• [Requests]
a - Answer these questions about the AlwaysDirty code post:
(i) Which struct does AlwaysDirty build on?
(ii) What value does getDirty() give back?
(iii) What name is given to the last object declared after the struct?
b - Write the next part of the forum post about the AlwaysDirty display code, starting right after its closing question.

• [Excerpted passage]
■ ■ ■ ■
And this is the "AlwaysDirty" bit:

// -------------------------- ALWAYS_DIRTY --------------------------- //
// ========================================================================== // 

struct AlwaysDirty : public DisplayElement {
    AlwaysDirty(DisplayInterface &display) : DisplayElement(display) {}
    void draw() override {}
    bool getDirty() const override { return true; }
} redraw_display1 {display1},
  redraw_display2 {display2},
  redraw_display3 {display3},
  redraw_display4 {display4}, 
  redraw_display5 {display5},
  redraw_display6 {display6},
  redraw_display7 {display7},
  redraw_display8 {display8};

Do you have any suggestion how to make the displays update correctly while keeping the controller responsive?
■ ■ ■ ■
• [Information supplied]

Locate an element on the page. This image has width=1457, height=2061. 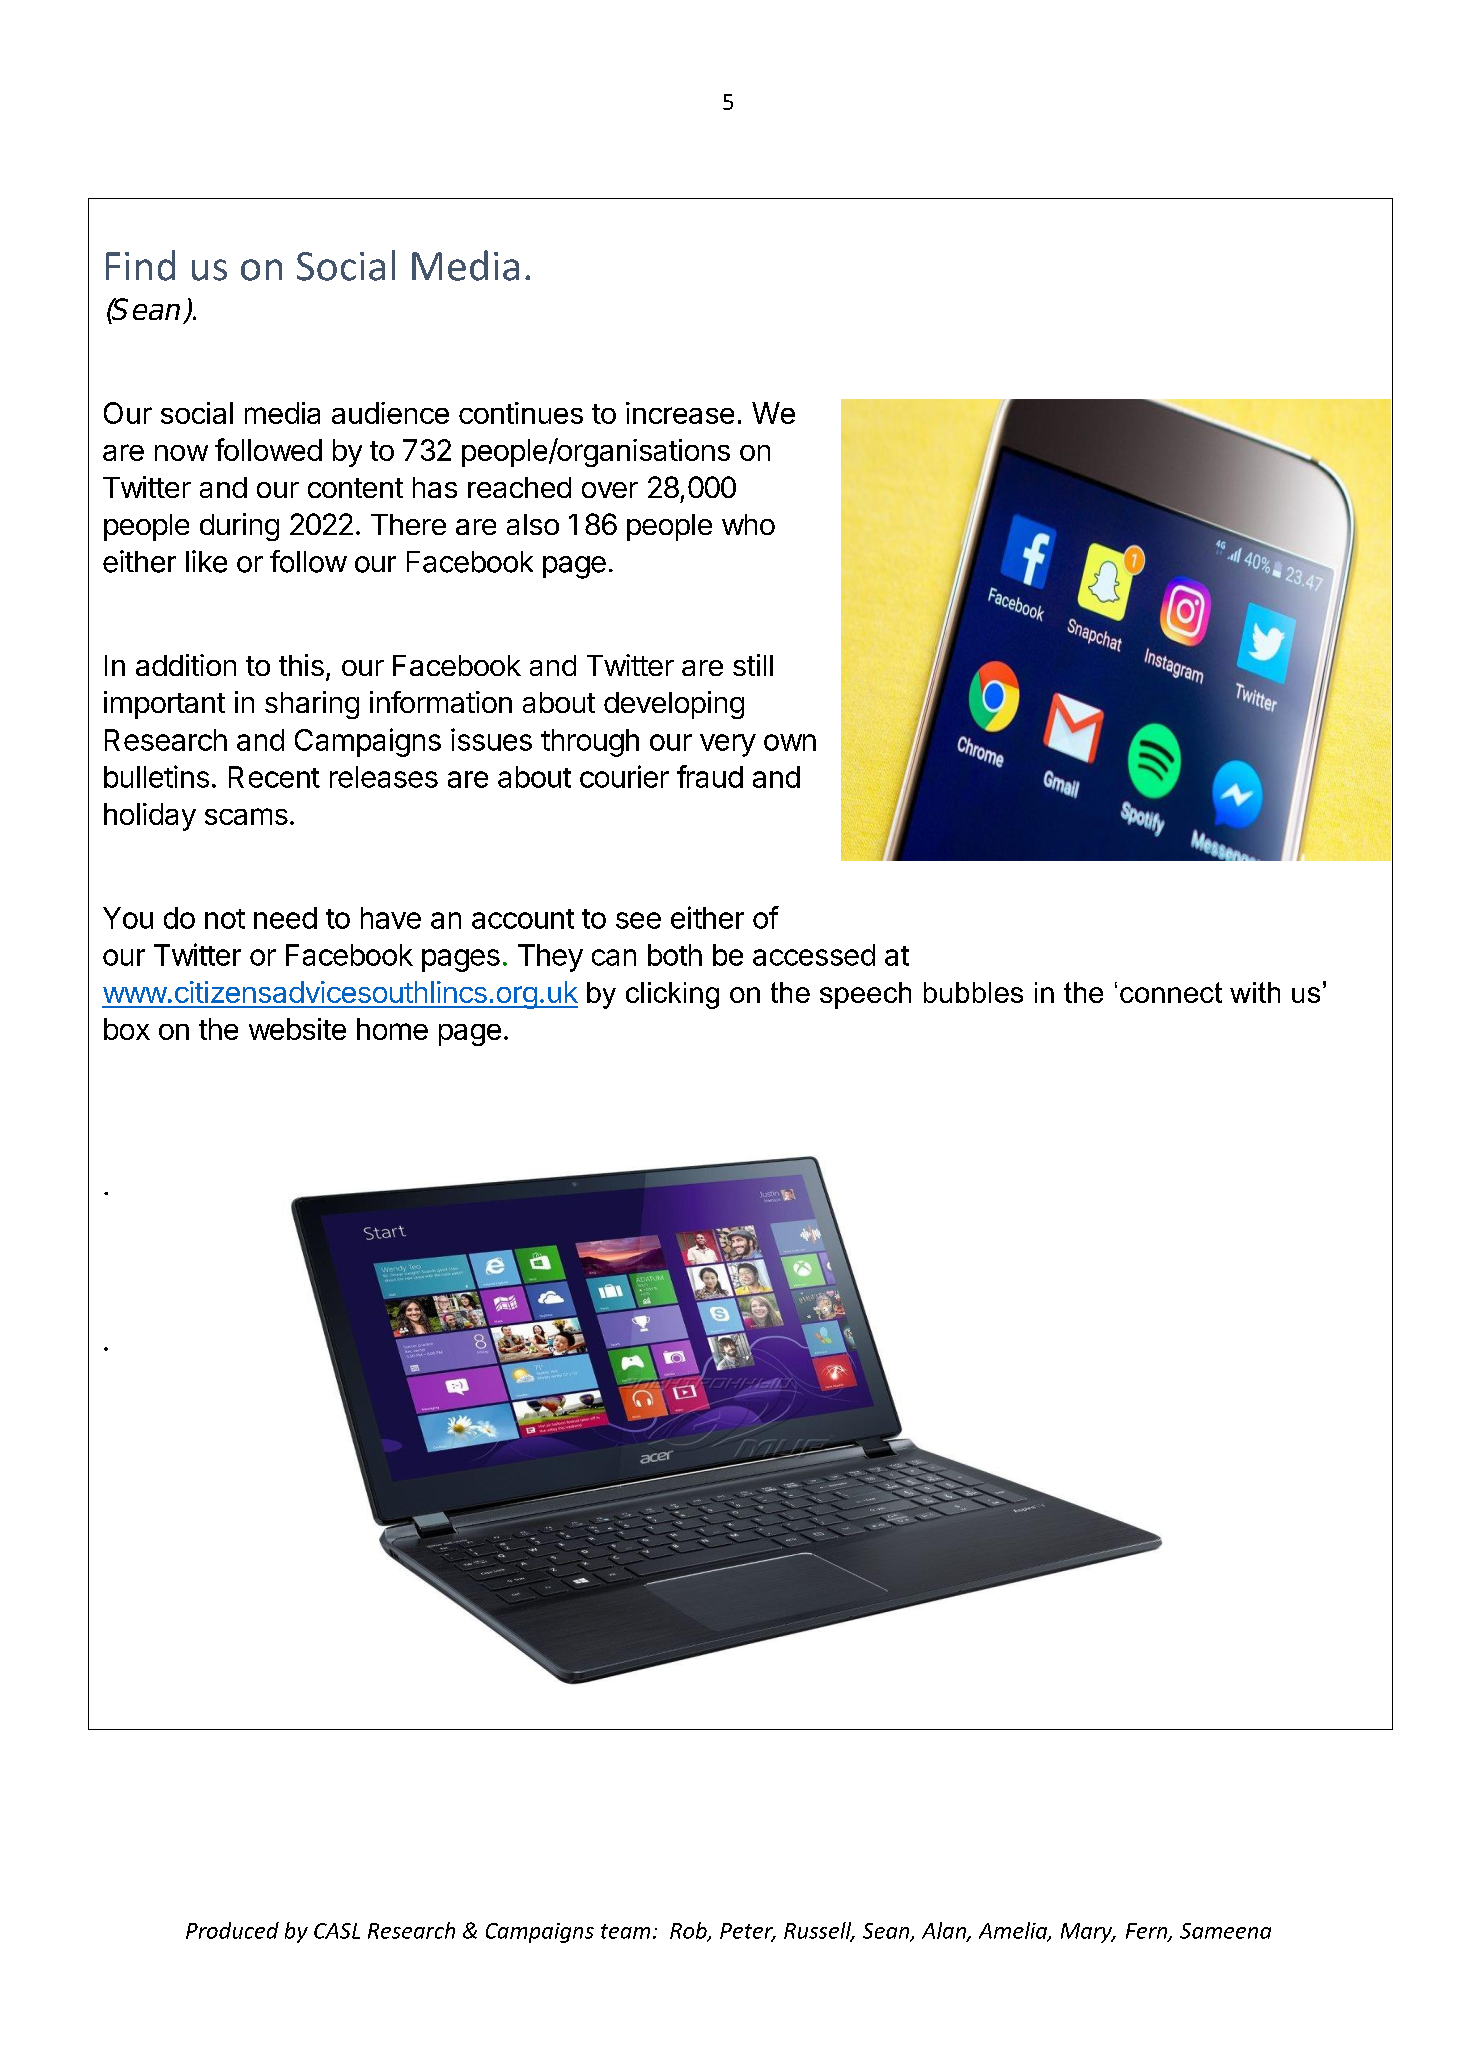
increase is located at coordinates (680, 413).
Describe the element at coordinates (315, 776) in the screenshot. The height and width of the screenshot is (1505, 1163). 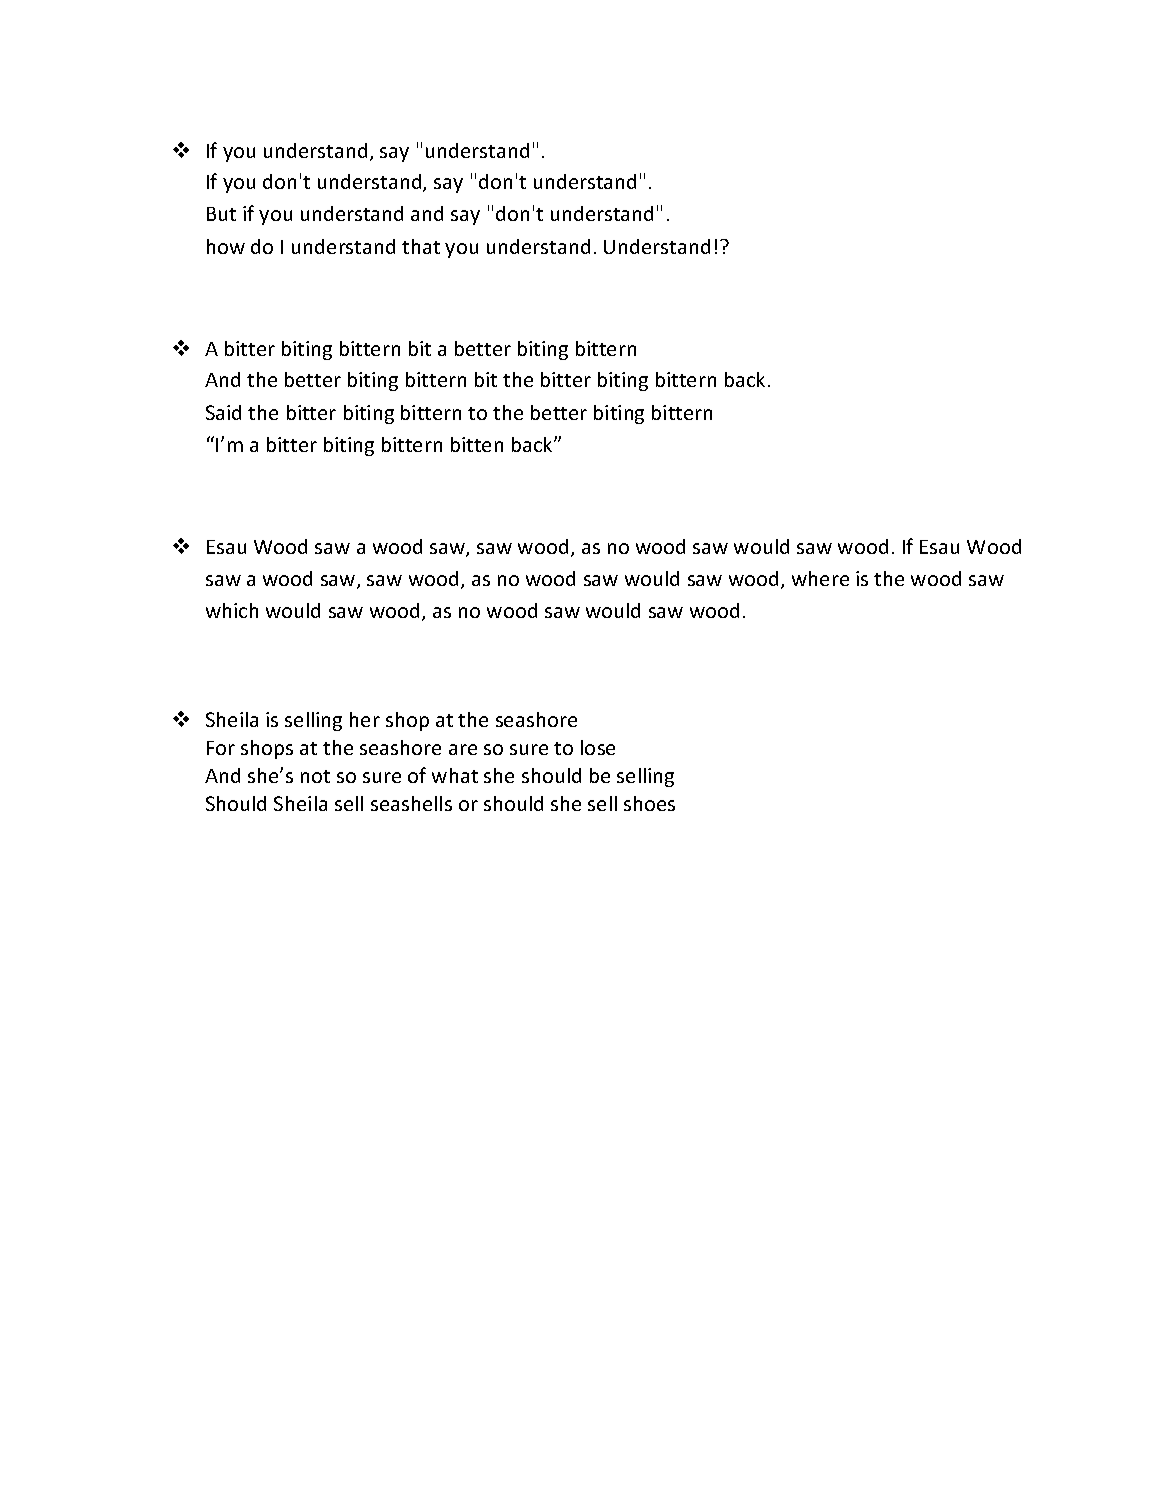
■ ■ ■ ■
• [Final results]
a -
(i) DisplayElement
(ii) true
(iii) redraw_display8

b -
Thanks very much in advance.

[spamanski]

Edited with new info and a more readable sketch (I hope).

Edit2 (sorry) - I just realized I have to also add the MCU reverse engineering code to compliment "AlwaysDirty", or the controller is so slow it hardly works at all. So this is also added to "AlwaysDirty" for my initial post to make sense.

// ---------------------------MCURevEng-------------------------------- //
// ========================================================================== //

bool channelMessageCallback(ChannelMessage cm) {
  MIDIMessageType type = cm.getMessageType();
  if (type == MIDIMessageType::NoteOn || type == MIDIMessageType::NoteOff) {
    Serial << hex << cm.header << ' ' << cm.data1 << ' ' << cm.data2 << dec
           << "\t(" << MCU::getMCUNameFromNoteNumber(cm.data1) << ")"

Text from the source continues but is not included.